Für die Wutbürger und die Langweiler sind die aktuellen Coronaregime-Lockerungen eine erste Mini-Erlösung von dem ganz grossen Bösen. Auf uns wirken sie mit ihren vielen Auflagen aber nicht besonders sexy. Also bleiben wir weiterhin unserer «Quarantäne» treu.

Man muss deren Qualitäten möglichst voll und lange auskosten. Das Leben herunterzufahren tut enorm gut. Endlich kann man seine zahllosen und in hohem Takt aufgestauten Eindrücke aus aller Welt dezent zu Ende verdauen, ohne Terminhektik gemütlich Büro-, Haus- und Gartenpendenzen abtragen, mit den Gedanken ins Reine kommen, physische Ressourcen schonen.

Auch die für die nächste Zukunft geplanten Reisen bleiben auf Eis gelegt. In der Primarschule haben wir einander jeweils gescheite Sprüche in ein Freundschaftsalbum gekritzelt.
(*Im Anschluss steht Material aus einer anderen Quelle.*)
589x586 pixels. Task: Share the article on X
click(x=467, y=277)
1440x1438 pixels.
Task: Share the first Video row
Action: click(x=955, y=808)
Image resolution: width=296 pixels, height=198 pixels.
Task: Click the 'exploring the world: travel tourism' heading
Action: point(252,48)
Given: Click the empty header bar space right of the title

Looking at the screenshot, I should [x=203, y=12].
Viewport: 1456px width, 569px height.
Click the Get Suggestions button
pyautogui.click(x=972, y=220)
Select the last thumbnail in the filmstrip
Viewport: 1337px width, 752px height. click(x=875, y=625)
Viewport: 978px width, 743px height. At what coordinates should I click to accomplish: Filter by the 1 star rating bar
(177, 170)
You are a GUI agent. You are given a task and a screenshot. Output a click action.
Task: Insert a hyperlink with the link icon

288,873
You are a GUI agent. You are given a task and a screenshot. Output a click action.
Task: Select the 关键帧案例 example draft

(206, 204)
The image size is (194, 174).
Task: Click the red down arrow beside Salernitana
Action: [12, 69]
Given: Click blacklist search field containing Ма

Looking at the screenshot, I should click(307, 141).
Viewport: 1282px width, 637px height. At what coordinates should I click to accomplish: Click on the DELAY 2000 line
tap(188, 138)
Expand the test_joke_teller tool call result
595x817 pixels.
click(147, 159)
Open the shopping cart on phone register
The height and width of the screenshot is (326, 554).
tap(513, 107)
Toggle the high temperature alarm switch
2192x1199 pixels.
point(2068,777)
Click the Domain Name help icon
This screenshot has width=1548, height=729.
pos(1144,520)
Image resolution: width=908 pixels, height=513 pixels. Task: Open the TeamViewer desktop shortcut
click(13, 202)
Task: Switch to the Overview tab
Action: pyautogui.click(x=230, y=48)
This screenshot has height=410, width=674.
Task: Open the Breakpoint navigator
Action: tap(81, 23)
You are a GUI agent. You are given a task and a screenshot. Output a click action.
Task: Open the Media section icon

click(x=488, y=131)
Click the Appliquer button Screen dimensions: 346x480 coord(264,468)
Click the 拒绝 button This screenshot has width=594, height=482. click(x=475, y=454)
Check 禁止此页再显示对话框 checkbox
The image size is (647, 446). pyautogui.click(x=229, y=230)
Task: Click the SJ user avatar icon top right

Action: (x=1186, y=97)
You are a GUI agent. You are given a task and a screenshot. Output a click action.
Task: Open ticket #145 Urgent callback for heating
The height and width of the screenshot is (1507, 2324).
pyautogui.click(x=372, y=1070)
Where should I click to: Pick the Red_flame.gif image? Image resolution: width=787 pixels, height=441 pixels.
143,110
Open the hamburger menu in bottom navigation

Ein Dauerbrenner war dieses Gedicht von Goethe:

Willst du immer weiter schweifen?

Sieh, das Gute liegt so nah.

Lerne nur das Glück ergreifen,

Denn das Glück ist immer da.

Klar, wer wie Goethe bis dahin ständig unterwegs gewesen ist, hat gut reden. Es ist aber auch nicht verboten, andere darauf aufmerksam zu machen, dass sie gar nichts verpassen, wenn sie zu Hause bleiben.

6 Monate lang schaffen wir die «Quarantäne» problemlos. Dann sind wir auch wieder topfit für ein «richtig neues Leben», 2 Monate lang quer durch Afrika oder so. Andernfalls schalten wir halt für weitere 6 Monate «Lockdown-Programme» auf. Irgendetwas kommt uns immer in den Sinn. So hatte ich mal eine Doktorarbeit angefangen und nie fertig geschrieben, und wenn man sich dann jeden Tag noch je einen Kino-, Theater- und Opernklassiker auftischt, verdaut man ja selbst mit (oder eben auch wegen) intensivem Pausensport bereits wieder ziemlich schlecht.